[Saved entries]
• • • • •
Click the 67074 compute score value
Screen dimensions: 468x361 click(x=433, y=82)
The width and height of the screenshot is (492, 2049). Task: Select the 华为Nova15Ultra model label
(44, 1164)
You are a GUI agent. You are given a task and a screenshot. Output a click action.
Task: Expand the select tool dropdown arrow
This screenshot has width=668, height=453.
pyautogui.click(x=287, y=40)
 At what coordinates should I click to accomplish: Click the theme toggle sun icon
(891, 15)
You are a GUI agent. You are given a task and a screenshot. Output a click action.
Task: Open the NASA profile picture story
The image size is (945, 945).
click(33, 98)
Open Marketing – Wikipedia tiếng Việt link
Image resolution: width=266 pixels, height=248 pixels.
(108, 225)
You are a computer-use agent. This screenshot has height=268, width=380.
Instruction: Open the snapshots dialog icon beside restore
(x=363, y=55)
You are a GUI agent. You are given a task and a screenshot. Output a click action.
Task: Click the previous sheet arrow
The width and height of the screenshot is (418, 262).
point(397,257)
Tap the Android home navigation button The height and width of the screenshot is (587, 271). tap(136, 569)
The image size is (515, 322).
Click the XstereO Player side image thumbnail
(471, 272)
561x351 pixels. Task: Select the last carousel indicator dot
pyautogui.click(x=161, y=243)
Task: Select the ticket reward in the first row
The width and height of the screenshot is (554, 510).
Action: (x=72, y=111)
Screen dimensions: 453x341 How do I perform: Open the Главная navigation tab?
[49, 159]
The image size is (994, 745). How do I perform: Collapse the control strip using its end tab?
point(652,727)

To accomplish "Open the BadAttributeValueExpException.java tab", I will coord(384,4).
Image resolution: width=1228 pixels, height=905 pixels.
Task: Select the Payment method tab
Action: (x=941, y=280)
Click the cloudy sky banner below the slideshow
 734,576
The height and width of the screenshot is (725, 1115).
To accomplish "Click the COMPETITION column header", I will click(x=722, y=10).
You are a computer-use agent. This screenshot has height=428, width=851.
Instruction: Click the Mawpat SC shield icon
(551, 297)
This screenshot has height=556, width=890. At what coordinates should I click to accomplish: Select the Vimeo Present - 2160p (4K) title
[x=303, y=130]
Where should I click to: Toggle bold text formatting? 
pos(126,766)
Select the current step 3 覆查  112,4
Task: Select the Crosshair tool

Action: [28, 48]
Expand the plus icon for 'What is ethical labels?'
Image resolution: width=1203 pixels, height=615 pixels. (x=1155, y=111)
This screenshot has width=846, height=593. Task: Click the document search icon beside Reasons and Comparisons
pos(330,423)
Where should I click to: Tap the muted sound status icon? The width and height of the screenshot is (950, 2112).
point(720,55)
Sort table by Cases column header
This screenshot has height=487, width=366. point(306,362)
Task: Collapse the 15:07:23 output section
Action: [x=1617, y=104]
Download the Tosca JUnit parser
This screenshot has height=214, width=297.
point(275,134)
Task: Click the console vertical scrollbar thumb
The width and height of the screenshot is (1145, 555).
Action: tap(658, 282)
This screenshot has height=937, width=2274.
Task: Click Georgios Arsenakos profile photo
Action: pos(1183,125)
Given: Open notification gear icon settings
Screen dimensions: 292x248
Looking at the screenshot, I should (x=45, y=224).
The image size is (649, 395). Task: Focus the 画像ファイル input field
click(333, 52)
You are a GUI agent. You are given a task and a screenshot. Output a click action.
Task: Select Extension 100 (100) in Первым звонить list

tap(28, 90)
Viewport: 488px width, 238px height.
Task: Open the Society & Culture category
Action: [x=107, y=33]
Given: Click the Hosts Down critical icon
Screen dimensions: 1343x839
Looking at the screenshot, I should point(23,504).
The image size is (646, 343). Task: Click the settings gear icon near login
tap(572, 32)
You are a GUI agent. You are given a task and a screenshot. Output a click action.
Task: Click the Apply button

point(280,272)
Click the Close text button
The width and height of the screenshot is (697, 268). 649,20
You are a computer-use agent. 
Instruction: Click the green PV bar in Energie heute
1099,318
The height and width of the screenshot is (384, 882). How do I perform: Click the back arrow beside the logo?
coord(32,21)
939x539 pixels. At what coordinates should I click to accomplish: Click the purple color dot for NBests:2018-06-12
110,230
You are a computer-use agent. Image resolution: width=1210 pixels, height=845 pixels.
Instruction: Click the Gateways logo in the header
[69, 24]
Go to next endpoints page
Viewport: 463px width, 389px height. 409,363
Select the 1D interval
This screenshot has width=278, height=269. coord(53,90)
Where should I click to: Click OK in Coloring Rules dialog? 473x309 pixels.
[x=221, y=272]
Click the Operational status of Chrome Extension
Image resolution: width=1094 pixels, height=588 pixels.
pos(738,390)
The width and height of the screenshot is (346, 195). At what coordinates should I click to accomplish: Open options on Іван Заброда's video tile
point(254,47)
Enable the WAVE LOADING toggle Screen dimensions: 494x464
• • • • •
-- YOUR INSTRUCTIONS --
Of all the lines in the data above, show only those that hold the word "computer".

-- RESPONSE --
You are a computer-use agent. This screenshot has height=268, width=380.
You are a computer-use agent. This screenshot has height=428, width=851.
You are a computer-use agent. 
You are a computer-use agent. Image resolution: width=1210 pixels, height=845 pixels.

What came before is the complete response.